Westminster Larger Catechism 65-66 states that union with Christ is a "special benefit" that "the members of the invisible church enjoy," and that this union "really and inseparably" joins the elect believer to his Husband and Head. Furthermore, WLC 69 teaches that our union with Christ is "manifested" by our "partaking of the virtue of his mediation, in [our] justification, adoption, [and] sanctification." And once again, this union is said to be a benefit given to "the members of the invisible church."
Though union is certainly understood by the Reformed tradition to be the rubric under which the various blessings of the covenant of grace come to us, there is no warrant for using union as an excuse to collapse these blessings together, or to allow any one (like sanctification) to swallow another (like justification).

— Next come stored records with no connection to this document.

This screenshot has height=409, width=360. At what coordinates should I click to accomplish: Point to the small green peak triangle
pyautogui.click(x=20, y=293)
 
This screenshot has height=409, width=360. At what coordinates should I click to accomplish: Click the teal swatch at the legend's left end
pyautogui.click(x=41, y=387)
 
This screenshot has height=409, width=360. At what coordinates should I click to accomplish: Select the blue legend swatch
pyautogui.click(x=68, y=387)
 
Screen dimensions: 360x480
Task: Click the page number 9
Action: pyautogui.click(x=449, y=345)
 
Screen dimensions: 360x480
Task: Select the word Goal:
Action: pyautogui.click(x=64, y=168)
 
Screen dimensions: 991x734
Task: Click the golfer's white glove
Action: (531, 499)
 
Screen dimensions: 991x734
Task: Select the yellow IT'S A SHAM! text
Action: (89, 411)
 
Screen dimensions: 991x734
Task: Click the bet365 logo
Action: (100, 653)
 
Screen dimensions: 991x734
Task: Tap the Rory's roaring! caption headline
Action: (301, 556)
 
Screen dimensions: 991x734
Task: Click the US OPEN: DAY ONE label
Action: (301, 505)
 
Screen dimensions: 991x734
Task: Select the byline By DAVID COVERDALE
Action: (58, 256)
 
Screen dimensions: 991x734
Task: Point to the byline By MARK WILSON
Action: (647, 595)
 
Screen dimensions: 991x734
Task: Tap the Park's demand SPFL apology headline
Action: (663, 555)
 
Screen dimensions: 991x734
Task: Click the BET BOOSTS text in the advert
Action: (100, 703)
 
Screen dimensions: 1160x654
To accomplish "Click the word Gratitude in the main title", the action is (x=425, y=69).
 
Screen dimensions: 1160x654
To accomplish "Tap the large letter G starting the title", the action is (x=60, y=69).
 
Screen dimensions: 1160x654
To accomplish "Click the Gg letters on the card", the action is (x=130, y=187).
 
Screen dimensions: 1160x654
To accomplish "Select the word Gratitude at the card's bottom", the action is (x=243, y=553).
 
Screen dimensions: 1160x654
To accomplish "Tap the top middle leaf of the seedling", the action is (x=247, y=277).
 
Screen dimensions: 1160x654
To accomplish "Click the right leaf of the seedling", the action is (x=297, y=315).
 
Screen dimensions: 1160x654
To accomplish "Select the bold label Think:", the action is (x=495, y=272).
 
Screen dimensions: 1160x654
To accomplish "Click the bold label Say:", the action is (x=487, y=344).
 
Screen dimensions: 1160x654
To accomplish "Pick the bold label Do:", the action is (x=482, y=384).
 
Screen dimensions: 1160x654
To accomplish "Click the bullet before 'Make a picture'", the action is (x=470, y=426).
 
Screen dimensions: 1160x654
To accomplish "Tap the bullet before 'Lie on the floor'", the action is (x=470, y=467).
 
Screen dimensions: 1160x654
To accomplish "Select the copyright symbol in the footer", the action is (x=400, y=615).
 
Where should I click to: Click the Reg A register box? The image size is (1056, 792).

So Lusk's clarification notwithstanding, he and the Federal Vision still fall short of anything resembling an historic, confessional, Reformed position. His concession that Jesus' verdict is ours by virtue of our union with him fails to ultimately comfort, especially when we realize that this union is only retained through our covenant faithfulness, and that the verdict pronounced in the "already" may be changed by the time we reach the "not yet."
Monday, July 02, 2007
"The view that strikes the language of 'merit' from our theological vocabulary so that the claim is made that Christ’s merits are not imputed to his people is contrary to the Westminster Standards."The argument of the proponents of the Federal Vision is that man, by virtue of his creatureliness, cannot merit anything from his Creator or bring the Almighty into his debt. This has ramifications not only for the covenant of works (since God only deals with his creatures graciously), but also for the view that Christ's obedience and satisfaction earned our eternal inheritance. The Father, they argue, graciously bestowed the reward upon his Son.

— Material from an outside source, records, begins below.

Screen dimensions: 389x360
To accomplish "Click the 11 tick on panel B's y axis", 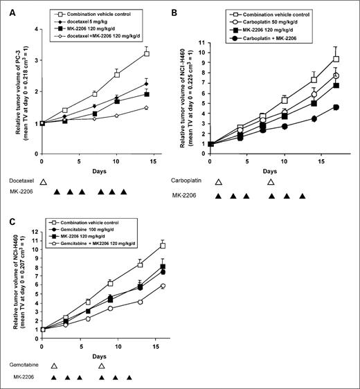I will [213, 43].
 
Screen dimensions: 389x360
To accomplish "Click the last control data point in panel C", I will [163, 246].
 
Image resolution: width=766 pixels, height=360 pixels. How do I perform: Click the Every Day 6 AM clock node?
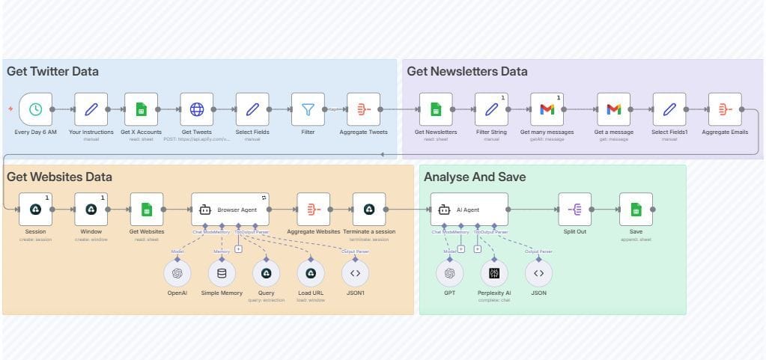pyautogui.click(x=35, y=109)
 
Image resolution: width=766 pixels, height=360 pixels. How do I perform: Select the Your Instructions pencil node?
pyautogui.click(x=91, y=109)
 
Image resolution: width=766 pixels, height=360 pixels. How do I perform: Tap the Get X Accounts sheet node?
pyautogui.click(x=141, y=109)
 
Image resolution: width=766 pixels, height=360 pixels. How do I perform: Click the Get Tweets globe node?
pyautogui.click(x=196, y=109)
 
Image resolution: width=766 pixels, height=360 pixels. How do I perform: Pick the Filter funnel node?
pyautogui.click(x=308, y=109)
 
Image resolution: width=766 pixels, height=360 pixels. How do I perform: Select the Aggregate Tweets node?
pyautogui.click(x=363, y=109)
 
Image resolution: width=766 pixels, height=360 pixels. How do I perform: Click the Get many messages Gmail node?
pyautogui.click(x=547, y=109)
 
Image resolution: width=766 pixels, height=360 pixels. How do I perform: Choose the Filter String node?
pyautogui.click(x=491, y=109)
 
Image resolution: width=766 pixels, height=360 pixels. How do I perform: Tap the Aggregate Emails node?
pyautogui.click(x=725, y=109)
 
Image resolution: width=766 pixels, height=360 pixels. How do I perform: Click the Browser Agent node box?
pyautogui.click(x=230, y=210)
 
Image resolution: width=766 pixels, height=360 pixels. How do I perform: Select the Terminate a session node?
pyautogui.click(x=368, y=210)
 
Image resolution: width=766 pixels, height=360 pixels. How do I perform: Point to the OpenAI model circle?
pyautogui.click(x=177, y=273)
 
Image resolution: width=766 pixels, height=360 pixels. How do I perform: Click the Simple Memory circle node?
pyautogui.click(x=221, y=273)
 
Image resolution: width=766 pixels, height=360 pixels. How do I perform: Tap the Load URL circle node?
pyautogui.click(x=311, y=273)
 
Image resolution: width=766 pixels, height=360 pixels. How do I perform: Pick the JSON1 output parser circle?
pyautogui.click(x=355, y=273)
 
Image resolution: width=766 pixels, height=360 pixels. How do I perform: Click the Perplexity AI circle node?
pyautogui.click(x=494, y=273)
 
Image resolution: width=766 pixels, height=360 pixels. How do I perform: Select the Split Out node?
pyautogui.click(x=574, y=210)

To the Standards, shall we?
The "everlasting inheritance" that our Lord has gained for us is something that he "purchased" (WCF VIII.5), the purchase price being his "perfect obedience and sacrifice" (WCF VIII.5). The payment of this price "fully satisfied the justice of the Father" (WCF VIII.5). Moreover, the saints' perseverance in the faith is attributed to "the efficacy of the merit and intercession of Christ," his intercession being grounded in "the merit of his obedience and sacrifice on earth" (WCF XVII.2; WLC 55). Finally, worthy participation in the Lord’s Supper includes our "trusting in [Christ's] merits" (WLC 174).
In his devastating critique of the covenant theology of the Federal Vision, Michael Horton cites Calvin:
"By his obedience, Christ truly acquired and merited grace for us with the Father.... I take it to be a commonplace that if Christ made satisfaction for our sins, if he paid the penalty owed by us, if he appeased God by his obedience... then he acquired salvation for us by his righteousness, which is tantamount to deserving it.... Hence it is absurd to set Christ's merit against God's mercy" (Covenant, Justification, and Pastoral Ministry, 206-07; Calvin, Institutes of the Christian Religion, 2.17.3, 1).Though there is no law, external to God, by which man can bring the Almighty into his debt, Adam would have had a claim upon the promised blessings of the covenant of works had he obeyed the stipulated terms of that covenant. Moreover, our Lord Jesus Christ, as second Adam, is able to claim those blessings (and more) on behalf of his people, grounding his claim on the Father’s promise to impute the benefits of his obedience and sacrifice to his elect. Thus, there is more to Jesus' work than "an inherent worth" (as the Federal Visionists call it); it is the means by which he earned for sinners what they could never merit on their own.